Tina Schönthaler

„Ich bin Kunsthistorikerin und habe meinen Magister im Fach Kunstgeschichte letztes Jahr am KIT Karlsruhe abgeschlossen.“

„Kunst ist Leben.“
Mein Abitur habe ich im Fach Bildende Kunst absolviert. 2012 habe ich angefangen in Karlsruhe Kunstgeschichte zu studieren. Mit diesem Studium habe ich mich mehr und mehr mit Malerei beschäftigt und es ist mein Wunsch gewesen das theoretisch Gelernte aus den Vorlesungen und der Literatur auch in der Praxis umzusetzen. Wie fühlt es sich an, mit Acrylfarben, Ölfarben und Spraydosen zu malen? Welche emotionale Stimmung möchte ich darstellen – welche äußeren Einflüsse wirken auf meine Art zu malen?
Kunst ist Leben. Kunst hilft mir meinen Emotionen freien Lauf zu lassen und ihnen Gestalt zu geben. Emotionsmalere eben. Die Farbsymbolik spielt bei mir eine wichtige Rolle – Farben werden sehr bewusst kombiniert. Sehr oft sind die Werke sehr dunkel, schwarz, mystisch und haben einen melancholischen Schleier. Beim Malen höre ich auch immer Musik und lass mich dahintreiben.

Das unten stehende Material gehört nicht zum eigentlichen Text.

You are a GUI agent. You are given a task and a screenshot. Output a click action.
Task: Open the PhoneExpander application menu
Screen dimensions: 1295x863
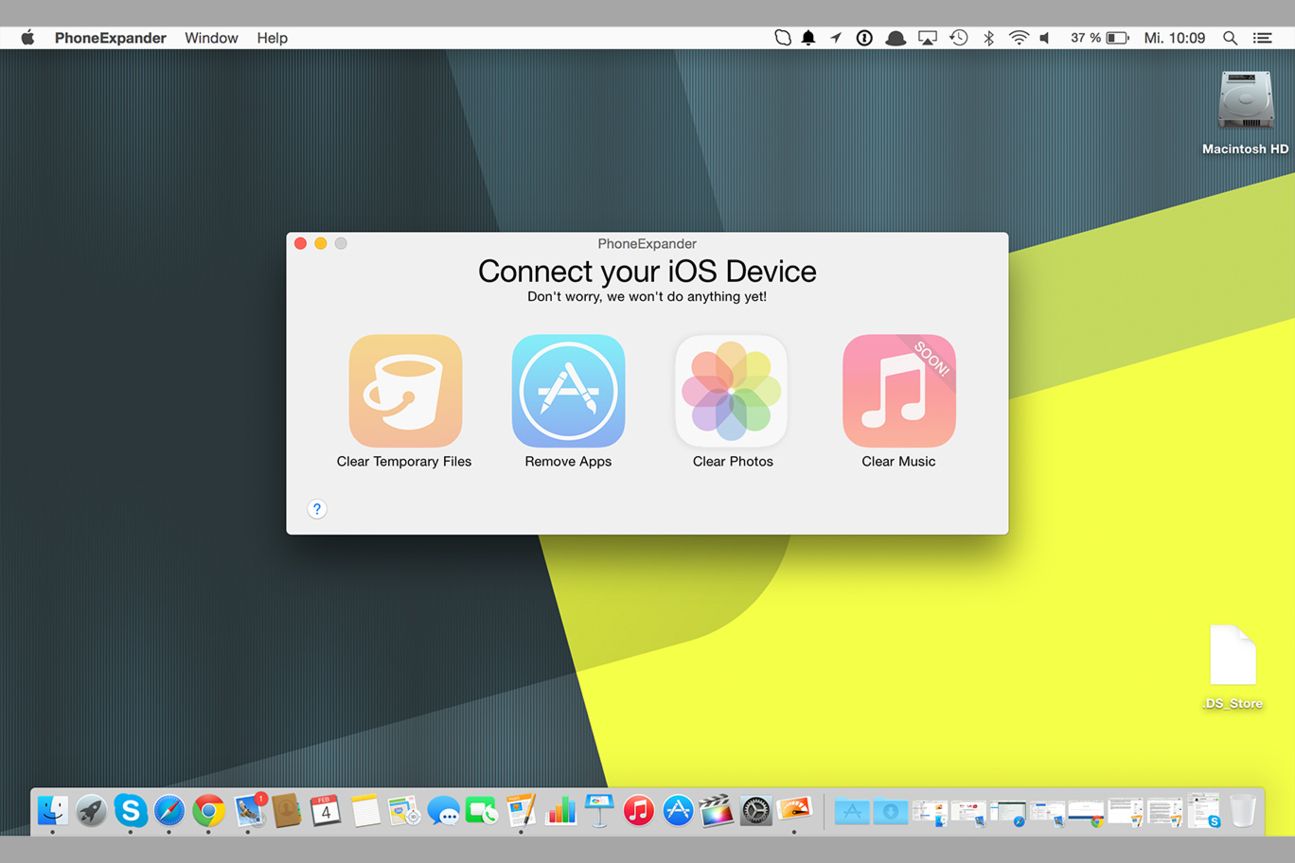tap(110, 38)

Beeinflusst hat mich die italienische Renaissance-Malerei – Naturstudien, die sich zum Beispiel in Sandro Botticellis Werken, wie „La Primavera“ finden. Der Naturbezug zeigt sich bei mir immer wieder. Inspiriert bin ich insbesondere von den römisch-griechischen Mythologien. In den ornamentalen Verzierungen lassen sich Emotionen erkennen.
 
2012 habe ich mehr und mehr Gefallen an Urban Art gefunden und habe kleine Rosen-Stencils gefertigt und mit schwarzer Sprühfarbe übermalt. Kleine schwarze Rosen 5x6cm in etwa. Das Graffiti-Fotografieren in der Stadt hat mich näher zum Graffiti geführt. Buchstaben, Styles. Heute male ich ausschließlich mit Graffiti Sprayfarben auf unterschiedlichen Untergründen: Papier, Holz, Leinwände, Freewalls. Es beglückt mich einfach. Bei dem Motiv der Rose bin ich bis heute geblieben. Welche Semantik sich dahinter verbirgt, bleibt mein Geheimnis.